# Task
Determine the number of lines in these entries that hold the word "selector". Give the number and nothing more.

START Information shown

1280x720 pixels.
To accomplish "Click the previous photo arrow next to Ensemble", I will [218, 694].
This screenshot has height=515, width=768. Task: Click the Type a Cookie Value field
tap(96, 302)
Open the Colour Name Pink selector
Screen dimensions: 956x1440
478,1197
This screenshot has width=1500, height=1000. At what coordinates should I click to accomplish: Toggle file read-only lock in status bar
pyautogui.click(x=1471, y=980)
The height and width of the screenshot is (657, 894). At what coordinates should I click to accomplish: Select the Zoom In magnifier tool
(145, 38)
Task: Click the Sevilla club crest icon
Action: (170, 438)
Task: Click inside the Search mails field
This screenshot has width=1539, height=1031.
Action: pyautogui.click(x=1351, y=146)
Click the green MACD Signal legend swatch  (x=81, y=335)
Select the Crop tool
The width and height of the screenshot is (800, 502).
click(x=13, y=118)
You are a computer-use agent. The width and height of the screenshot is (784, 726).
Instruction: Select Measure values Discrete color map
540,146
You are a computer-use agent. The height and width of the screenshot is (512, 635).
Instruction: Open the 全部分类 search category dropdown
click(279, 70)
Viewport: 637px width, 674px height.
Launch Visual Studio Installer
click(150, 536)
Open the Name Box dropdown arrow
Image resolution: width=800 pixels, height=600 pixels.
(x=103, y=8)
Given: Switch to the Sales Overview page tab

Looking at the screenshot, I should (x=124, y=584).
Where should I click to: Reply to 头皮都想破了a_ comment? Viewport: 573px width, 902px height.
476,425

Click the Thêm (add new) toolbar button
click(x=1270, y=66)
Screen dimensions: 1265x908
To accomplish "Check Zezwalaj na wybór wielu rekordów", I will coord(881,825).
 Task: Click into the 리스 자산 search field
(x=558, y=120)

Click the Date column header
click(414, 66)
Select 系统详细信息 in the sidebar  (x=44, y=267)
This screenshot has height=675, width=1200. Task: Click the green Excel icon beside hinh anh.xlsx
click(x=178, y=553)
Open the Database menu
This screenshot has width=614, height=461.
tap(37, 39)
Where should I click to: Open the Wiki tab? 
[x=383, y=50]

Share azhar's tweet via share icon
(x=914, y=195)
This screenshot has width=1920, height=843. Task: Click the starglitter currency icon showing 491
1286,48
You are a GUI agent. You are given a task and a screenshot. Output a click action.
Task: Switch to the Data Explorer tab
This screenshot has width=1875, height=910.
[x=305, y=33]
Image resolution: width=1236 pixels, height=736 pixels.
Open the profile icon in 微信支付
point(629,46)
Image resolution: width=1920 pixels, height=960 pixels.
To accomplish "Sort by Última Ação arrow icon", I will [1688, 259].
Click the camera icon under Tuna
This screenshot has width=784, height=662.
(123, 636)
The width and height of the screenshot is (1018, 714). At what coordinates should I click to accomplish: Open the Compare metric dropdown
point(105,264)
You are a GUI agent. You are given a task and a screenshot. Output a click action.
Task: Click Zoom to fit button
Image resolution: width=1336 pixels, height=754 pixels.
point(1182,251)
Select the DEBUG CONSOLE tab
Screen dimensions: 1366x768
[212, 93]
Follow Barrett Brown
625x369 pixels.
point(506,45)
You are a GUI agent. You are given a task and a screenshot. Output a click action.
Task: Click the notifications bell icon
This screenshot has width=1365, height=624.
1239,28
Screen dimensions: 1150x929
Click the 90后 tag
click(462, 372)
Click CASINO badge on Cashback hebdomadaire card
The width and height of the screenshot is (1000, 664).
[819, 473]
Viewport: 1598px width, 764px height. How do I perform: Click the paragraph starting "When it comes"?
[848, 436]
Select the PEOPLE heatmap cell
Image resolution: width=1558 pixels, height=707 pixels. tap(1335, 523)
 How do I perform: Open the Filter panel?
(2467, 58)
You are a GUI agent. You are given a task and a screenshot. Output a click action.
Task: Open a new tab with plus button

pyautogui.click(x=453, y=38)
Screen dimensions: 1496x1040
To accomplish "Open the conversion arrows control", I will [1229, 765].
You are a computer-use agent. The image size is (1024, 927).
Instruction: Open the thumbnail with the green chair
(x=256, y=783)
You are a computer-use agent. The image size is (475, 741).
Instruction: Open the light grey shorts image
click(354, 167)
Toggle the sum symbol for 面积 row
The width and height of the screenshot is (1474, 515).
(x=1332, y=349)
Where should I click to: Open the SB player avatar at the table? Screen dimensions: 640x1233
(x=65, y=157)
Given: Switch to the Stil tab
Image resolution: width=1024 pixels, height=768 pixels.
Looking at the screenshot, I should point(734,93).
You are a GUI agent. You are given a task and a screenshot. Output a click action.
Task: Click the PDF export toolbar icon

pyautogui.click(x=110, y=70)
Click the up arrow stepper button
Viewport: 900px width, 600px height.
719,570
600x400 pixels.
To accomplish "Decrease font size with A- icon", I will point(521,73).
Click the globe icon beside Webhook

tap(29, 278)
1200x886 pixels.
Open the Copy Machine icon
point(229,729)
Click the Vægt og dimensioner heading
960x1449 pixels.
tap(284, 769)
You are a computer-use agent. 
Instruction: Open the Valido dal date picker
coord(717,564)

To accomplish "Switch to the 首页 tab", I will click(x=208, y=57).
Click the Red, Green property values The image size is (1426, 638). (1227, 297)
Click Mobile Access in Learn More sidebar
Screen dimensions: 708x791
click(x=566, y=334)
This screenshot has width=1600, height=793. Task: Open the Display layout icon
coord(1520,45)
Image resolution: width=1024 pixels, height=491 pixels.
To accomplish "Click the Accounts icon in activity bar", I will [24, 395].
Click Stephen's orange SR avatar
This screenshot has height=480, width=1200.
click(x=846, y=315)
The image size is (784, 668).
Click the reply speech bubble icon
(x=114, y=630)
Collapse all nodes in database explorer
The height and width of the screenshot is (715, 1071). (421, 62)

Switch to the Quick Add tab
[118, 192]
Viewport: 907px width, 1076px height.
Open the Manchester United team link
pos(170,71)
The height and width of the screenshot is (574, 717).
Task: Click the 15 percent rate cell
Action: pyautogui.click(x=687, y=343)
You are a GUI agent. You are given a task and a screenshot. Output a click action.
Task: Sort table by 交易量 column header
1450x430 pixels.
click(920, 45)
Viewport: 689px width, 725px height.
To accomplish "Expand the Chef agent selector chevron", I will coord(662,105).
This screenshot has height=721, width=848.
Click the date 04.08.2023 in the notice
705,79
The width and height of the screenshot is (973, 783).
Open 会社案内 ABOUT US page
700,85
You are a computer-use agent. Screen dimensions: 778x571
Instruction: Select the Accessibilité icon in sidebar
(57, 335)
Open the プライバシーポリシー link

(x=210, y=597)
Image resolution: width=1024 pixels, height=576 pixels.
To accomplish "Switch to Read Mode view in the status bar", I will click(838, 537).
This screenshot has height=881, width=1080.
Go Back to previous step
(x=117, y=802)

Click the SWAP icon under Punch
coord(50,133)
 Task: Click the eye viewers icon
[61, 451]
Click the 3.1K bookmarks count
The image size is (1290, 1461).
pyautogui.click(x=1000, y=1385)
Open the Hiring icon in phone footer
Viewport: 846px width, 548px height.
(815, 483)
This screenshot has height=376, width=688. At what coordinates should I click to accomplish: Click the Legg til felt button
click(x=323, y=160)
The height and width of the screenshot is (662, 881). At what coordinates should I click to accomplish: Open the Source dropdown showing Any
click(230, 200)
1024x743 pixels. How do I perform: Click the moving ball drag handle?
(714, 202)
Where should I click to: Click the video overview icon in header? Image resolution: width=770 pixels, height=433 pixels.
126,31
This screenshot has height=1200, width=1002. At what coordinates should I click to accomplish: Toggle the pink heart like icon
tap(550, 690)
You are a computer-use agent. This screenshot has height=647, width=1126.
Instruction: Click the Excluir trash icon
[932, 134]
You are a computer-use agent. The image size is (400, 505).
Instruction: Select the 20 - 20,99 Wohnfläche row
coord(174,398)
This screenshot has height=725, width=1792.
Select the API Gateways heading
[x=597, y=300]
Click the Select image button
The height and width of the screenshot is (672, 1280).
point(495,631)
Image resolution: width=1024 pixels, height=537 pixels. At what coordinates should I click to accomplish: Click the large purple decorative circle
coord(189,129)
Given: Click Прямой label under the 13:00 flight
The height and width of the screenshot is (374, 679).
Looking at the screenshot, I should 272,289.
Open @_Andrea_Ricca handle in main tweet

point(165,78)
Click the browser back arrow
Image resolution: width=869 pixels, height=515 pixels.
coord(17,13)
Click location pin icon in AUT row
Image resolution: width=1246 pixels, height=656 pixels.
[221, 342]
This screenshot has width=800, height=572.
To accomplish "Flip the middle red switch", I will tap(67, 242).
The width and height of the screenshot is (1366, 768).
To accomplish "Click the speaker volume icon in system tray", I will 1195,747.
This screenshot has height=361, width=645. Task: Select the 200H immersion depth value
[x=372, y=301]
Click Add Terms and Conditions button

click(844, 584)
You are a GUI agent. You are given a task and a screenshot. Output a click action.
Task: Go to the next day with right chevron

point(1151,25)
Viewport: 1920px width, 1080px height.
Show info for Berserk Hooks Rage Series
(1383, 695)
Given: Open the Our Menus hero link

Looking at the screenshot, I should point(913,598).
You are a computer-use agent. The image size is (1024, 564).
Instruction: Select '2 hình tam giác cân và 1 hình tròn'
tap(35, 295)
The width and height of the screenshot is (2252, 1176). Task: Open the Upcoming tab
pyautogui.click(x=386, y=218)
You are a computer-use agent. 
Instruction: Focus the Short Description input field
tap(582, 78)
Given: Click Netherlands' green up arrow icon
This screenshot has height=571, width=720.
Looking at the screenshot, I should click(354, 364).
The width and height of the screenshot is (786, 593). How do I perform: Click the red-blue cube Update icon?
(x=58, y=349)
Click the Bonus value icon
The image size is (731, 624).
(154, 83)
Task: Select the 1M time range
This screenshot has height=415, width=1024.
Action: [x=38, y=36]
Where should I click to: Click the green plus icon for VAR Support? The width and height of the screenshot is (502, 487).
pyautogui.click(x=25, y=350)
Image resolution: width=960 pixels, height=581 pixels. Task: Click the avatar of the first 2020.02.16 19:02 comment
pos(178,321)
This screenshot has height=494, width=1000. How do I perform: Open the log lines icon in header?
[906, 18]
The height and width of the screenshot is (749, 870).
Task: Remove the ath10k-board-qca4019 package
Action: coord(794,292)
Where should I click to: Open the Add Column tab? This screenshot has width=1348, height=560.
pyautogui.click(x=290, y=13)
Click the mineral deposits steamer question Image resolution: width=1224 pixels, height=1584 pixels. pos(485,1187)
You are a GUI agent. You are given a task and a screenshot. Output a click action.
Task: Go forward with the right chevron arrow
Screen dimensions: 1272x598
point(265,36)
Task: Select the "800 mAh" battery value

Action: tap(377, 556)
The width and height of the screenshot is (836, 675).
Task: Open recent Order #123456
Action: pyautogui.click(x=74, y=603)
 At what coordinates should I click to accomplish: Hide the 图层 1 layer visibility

END Information shown

# Result of this task
2